> _課題 A_
下の記録のうち、「Click the user avatar next to Hi,请登录」を含む行から始めて「I will point(196,571).」を含む行まで続く部分を、一字も変えずに出力してください。

> _文書の抜粋_
------
また、特開平9-279389号公報には、クエンチステイン防止に適したスプレーノズルが提案されている。このスプレイノズルは、噴射口の上面を鋼板に対し30〜75度傾斜した平面とし、噴射口の上面に隣接するノズルの上面が鋼板に対し噴射口の上面以上の角度とするものである。これにより、鋼板を冷却した冷却水の流動が円滑となり、クエンチステインの発生が防止できるとしている。
【0009】
【発明の解決しようとする課題】
しかし、特開平9-279389号公報に記載されたスプレイノズルを使用しても、鋼板に冷却水を噴射するため、鋼板に対し冷却水が滞留する個所が必然的に発生し、鋼板全面にわたり均一冷却となり難くクエンチステインの発生が完全には防止できないという問題がある。
【0010】
本発明は、上記した従来技術の問題を解決し、連続電気錫めっきラインにおけるリフロー処理後の急冷に際し発生するクエンチステインの発生を防止し、さらにリフロー処理の処理速度を向上できる、錫めっき鋼板の冷却装置および錫めっき鋼板の冷却方法を提案することを目的とする。
【0011】
【課題を解決するための手段】
本発明者らは、上記した課題を達成するために、リフロー処理後にクエンチタンク冷却水内で行うスプレーノズルによる冷却水噴射に際して、生じる噴流の動きを詳細に検討した。その結果、スプレーノズルにより冷却水を噴射すると、図3に示すように、噴射された冷却水は鋼板に衝突したのち、下降流および上昇流を形成する。上昇流は、冷却水液面を上昇させるため、冷却水の流れが留る、冷却水滞留点が発生する。このため、鋼板表面では水蒸気膜が形成され膜沸騰となり、他の個所にくらべ冷却が遅れ、クエンチステインを発生させていることが判明した。また、噴流は乱流となり、鋼板の幅方向の冷却も不均一となることを知見した。
【0012】
このようなことから、本発明者らは、スプレーノズルによる冷却水噴射に代えて、クエンチタンク内で鋼板を冷却する前に、鋼板の搬送方向に沿うラミナーフローの冷却水で予め鋼板を冷却することが、クエンチステインの発生を防止するのにもっとも有効であるという知見を得た。
本発明は、このような知見に基づいて、さらに検討を加え完成されたものである。
【0013】
すなわち、第1の本発明は、連続電気錫めっきラインにおけるリフロー処理後の錫めっき鋼板を冷却するノズルであって、冷却水を供給するヘッダーと、錫めっき鋼板に相対する側に該錫めっき鋼板の幅方向に延びた開口部を有し該ヘッダーから供給された冷却水を溜める冷却水箱と、該冷却水箱内で前記ヘッダーと前記開口部との間に、上端を冷却水箱内冷却水の液面より高くなるように前記開口部下端水準より突出し、下端を冷却水が連通可能に配設した堰と、前記冷却箱の外側に前記開口部下端に接して前記鋼板の搬送方向と所定の角度をなす傾斜を有するように配設されたフラップと、を有し、前記開口部を介し前記フラップからラミナーフローの冷却水を噴流することを特徴とする錫めっき鋼板のラミナーフローノズルである。
------
> _提供資料_
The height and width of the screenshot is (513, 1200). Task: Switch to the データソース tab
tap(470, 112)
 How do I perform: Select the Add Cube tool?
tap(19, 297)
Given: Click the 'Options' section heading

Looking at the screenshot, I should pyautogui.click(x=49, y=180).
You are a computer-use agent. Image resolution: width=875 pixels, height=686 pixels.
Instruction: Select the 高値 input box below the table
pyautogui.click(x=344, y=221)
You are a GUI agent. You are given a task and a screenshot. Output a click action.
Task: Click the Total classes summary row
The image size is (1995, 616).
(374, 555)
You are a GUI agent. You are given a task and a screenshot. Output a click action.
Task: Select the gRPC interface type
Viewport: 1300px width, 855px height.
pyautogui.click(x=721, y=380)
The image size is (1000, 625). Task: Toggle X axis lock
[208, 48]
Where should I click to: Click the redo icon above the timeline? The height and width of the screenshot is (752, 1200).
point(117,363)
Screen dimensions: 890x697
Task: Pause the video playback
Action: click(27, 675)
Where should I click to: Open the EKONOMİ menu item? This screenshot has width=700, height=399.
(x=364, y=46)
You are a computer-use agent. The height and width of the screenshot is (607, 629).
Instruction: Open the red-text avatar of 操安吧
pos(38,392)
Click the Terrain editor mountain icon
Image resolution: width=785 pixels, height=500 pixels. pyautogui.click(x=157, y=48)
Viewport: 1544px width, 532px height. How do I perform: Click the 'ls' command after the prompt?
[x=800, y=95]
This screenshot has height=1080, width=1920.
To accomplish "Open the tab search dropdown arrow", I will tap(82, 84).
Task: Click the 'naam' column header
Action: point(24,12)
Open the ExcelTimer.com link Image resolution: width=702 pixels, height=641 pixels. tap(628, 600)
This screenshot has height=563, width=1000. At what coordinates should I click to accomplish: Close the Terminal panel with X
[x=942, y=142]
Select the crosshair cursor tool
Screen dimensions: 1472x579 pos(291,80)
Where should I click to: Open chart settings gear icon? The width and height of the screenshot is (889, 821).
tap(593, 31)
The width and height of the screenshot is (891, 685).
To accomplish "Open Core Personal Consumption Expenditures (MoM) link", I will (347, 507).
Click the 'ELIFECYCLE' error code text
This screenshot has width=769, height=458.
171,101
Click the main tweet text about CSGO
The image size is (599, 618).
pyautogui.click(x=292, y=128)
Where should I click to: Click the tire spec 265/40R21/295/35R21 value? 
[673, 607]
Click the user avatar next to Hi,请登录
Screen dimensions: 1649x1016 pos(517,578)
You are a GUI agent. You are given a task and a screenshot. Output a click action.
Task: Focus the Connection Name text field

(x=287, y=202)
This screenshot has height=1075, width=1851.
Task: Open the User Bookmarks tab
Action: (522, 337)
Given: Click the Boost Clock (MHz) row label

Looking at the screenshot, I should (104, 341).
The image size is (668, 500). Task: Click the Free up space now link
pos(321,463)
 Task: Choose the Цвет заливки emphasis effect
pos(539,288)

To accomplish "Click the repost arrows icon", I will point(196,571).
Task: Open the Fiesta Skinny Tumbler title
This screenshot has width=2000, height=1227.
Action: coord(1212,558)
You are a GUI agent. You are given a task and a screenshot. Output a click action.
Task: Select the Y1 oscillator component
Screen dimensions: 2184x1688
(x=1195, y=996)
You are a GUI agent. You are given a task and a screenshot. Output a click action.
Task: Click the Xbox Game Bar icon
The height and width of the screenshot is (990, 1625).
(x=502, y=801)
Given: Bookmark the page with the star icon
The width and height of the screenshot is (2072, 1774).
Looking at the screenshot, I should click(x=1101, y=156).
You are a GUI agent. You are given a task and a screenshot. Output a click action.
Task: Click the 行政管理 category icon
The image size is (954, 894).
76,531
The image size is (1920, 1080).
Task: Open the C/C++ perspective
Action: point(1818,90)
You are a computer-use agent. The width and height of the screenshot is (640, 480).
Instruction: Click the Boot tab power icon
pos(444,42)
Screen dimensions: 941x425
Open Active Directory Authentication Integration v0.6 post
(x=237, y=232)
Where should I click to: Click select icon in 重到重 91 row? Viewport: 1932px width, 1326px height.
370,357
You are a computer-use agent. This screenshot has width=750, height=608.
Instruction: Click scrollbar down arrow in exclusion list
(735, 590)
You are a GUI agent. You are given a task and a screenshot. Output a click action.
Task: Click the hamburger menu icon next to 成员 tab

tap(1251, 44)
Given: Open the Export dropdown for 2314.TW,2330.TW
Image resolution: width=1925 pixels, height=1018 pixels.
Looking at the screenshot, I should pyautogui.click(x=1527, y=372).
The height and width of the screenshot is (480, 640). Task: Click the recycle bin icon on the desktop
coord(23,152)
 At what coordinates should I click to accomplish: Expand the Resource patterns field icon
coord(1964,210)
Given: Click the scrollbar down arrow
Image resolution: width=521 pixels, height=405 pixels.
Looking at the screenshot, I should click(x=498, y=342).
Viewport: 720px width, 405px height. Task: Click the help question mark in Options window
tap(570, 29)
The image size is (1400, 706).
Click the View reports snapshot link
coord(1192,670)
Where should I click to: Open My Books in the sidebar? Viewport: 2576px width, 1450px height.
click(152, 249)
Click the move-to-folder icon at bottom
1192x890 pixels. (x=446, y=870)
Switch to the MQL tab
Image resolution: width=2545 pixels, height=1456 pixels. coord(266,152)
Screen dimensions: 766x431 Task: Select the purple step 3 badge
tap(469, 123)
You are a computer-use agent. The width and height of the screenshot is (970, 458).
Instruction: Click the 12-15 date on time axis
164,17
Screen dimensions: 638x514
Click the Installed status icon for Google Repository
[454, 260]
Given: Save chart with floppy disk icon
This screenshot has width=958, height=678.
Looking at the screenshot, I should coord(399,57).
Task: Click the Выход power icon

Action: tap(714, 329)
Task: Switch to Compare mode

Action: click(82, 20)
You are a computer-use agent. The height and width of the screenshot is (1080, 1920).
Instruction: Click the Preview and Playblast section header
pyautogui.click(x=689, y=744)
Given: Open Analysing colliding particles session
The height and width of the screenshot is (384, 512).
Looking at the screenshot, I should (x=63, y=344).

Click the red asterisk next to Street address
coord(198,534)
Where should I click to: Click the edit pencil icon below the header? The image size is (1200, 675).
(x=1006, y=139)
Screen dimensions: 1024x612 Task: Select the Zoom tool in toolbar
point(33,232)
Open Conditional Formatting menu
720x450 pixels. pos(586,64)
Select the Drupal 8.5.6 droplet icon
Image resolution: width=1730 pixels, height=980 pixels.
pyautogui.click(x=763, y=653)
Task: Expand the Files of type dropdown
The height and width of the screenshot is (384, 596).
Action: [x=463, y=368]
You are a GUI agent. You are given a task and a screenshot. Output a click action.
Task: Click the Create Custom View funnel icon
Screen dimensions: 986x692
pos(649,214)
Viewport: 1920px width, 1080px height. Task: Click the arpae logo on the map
------
> _課題 B_
錫めっき鋼板の冷却に関する文書の一文「本発明は、このような知見に基づいて、さらに検討を加え完成されたものである。」を英語に訳してください。

> _解答 A_
Click the user avatar next to Hi,请登录
Screen dimensions: 1649x1016 pos(517,578)
You are a GUI agent. You are given a task and a screenshot. Output a click action.
Task: Focus the Connection Name text field

(x=287, y=202)
This screenshot has height=1075, width=1851.
Task: Open the User Bookmarks tab
Action: (522, 337)
Given: Click the Boost Clock (MHz) row label

Looking at the screenshot, I should (104, 341).
The image size is (668, 500). Task: Click the Free up space now link
pos(321,463)
 Task: Choose the Цвет заливки emphasis effect
pos(539,288)

To accomplish "Click the repost arrows icon", I will point(196,571).

> _解答 B_
The present invention was completed through further study based on these findings.